While my fears about the toxicity of the Nigerian social media space remain valid, I have enjoyed my time on Twitter, and in the process, even gained some 57,000 followers. Beyond posting my column every Thursday, I avoid ‘Political Twitter’ so I am a marginal player on the platform. But I have cultivated my own space. I like to know what the neighbours of Baba Samu’s wife, aka Iyalaya (@lollylarry1) are doing behind the curtains within and outside their apartments, I have a ringside seat at the radio station of the Cinderella Man (@osi¬¬¬_Suave) to defend, with all aluta brutality, the interest of ‘Sharon from Marketing’, I take judicial notice of how Irene (@cremechic11) has transferred her ‘love for short men’ from Kenya to Nigeria and @biolakazeem never ceases to entertain with the way he goes after OGS who took over from his friend, ‘The Special One’ at Old Trafford. Since Aguntasolo (@DoubleEph) has stopped throwing his usual bazookas, I now watch ‘with one eye’ as ‘Daddy Wa’ (@mrmacaroni1) encounters all the ‘omo komo’ in Lagos and environ and, like Charles (@9jabloke) and all Arsenal fans, our longsuffering has been made bearable by the occasional banters we share on Twitter to drown our disappointment.

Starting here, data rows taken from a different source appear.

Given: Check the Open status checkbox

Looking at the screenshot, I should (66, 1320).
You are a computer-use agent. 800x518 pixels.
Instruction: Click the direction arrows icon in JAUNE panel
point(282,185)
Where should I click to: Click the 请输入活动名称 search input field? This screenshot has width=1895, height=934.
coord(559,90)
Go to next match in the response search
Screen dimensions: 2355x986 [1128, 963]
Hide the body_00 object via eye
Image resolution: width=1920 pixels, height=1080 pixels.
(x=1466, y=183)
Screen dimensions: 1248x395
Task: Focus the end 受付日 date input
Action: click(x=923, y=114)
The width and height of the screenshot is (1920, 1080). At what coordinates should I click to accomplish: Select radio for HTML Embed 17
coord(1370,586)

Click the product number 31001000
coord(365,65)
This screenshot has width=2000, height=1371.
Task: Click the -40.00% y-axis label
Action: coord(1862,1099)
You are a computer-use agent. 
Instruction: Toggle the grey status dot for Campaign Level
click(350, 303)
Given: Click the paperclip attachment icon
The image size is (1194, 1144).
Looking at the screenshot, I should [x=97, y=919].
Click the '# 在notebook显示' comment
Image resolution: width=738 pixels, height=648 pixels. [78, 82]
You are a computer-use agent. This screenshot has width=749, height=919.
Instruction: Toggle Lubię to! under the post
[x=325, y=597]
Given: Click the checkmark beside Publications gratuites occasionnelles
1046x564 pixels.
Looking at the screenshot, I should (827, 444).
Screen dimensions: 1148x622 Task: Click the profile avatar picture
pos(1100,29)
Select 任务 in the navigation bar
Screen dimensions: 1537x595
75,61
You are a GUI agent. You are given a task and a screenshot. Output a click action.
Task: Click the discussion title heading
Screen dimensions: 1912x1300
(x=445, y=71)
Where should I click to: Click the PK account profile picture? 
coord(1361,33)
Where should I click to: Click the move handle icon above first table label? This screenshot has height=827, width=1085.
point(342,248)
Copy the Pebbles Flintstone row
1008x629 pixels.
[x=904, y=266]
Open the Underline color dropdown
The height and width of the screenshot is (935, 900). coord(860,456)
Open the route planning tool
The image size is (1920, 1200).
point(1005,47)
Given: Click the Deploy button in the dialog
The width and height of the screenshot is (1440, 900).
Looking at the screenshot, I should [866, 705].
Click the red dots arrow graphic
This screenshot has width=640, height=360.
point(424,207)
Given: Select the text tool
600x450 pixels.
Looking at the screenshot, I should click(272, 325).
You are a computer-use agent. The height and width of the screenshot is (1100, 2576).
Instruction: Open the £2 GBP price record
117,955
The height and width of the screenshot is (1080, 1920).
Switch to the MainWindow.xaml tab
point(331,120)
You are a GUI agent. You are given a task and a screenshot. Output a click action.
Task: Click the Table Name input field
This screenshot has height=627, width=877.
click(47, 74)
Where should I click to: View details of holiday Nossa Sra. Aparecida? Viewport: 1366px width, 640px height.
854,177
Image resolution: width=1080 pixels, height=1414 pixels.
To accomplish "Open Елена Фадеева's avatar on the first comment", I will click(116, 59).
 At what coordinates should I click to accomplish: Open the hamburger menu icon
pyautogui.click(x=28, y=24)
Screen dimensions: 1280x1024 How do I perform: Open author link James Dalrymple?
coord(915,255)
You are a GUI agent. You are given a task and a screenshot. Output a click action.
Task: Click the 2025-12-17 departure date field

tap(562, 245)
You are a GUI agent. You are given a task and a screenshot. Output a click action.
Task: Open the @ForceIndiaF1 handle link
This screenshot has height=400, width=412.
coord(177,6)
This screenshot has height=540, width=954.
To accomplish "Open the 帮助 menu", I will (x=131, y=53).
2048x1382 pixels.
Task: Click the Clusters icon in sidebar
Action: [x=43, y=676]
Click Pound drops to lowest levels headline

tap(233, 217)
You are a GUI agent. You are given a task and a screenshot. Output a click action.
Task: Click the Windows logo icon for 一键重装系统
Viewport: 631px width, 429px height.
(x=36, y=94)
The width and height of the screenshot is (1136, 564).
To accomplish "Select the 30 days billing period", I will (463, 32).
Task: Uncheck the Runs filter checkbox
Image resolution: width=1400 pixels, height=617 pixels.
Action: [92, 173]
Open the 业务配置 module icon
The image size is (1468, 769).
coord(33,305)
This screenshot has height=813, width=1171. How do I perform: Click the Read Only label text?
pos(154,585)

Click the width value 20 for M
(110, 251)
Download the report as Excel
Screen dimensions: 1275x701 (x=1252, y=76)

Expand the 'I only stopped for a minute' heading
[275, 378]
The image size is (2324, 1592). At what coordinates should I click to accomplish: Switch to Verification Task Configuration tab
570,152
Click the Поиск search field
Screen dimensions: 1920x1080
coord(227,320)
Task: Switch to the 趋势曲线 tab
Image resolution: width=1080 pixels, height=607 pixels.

However, the space I enjoy most is the one created by Mrs Hadiza Isma El-Rufai in December 2019 to teach English language. What transpires there, even though I am one of the protagonists, is a reminder of ‘Mind Your Language’, a British sitcom of the seventies and eighties which depicted an adult education classroom where people from different countries and diverse social and ethno-religious backgrounds shared the same classroom to learn English as a foreign language. With the #Kaduna Language Class, Mrs El-Rufai generates fun while at the same time imparting knowledge. She recently compiled her Twitter teachings into a book, and I got an autographed copy addressed to “the naughtiest boy in #KLClass” with a pledge to “continue praying” for me.
An architect by profession, Mrs El-Rufai has already authored an interesting novel, ‘An Abundance of Scorpions’. But this book is different. Small and easy to read, it highlights some of the basic errors people make, either when speaking or writing in English language.
While the foreword by Kola Tubosun sums up the significance of the book, Mrs El-Rufai explains why she wrote it: “I am not a graduate of English language; neither am I a linguist. I am just someone who believes that every language should be respected enough to be spoken and written properly.”
Whenever the federal government is ‘magnanimous’ enough to unban Twitter in Nigeria, I will resume to take my SIT in the class!
On Monday, PUNCH Metro published a very revealing story of a 28-year-old man in Gombe State, Umar Abubakar, who reportedly spent over seven hours on a telecoms mast, threatening to kill himself. Abubakar had climbed to the top of the mast located at Checheniya within the Gombe metropolis around 7am and refused to come down despite entreaties from security agents and the local government chairman, Aliyu Haruna. He insisted that only Governor Darius Ishaku could make him come down until his friend, Aladeen Mohammed, eventually showed up. He persuaded Abubakar to come down by, in his own words, “offering him a cigarette and tramadol.” It is very telling that Abubakar’s friend knew what to prescribe to solve a problem of attempted suicide. More importantly, it worked!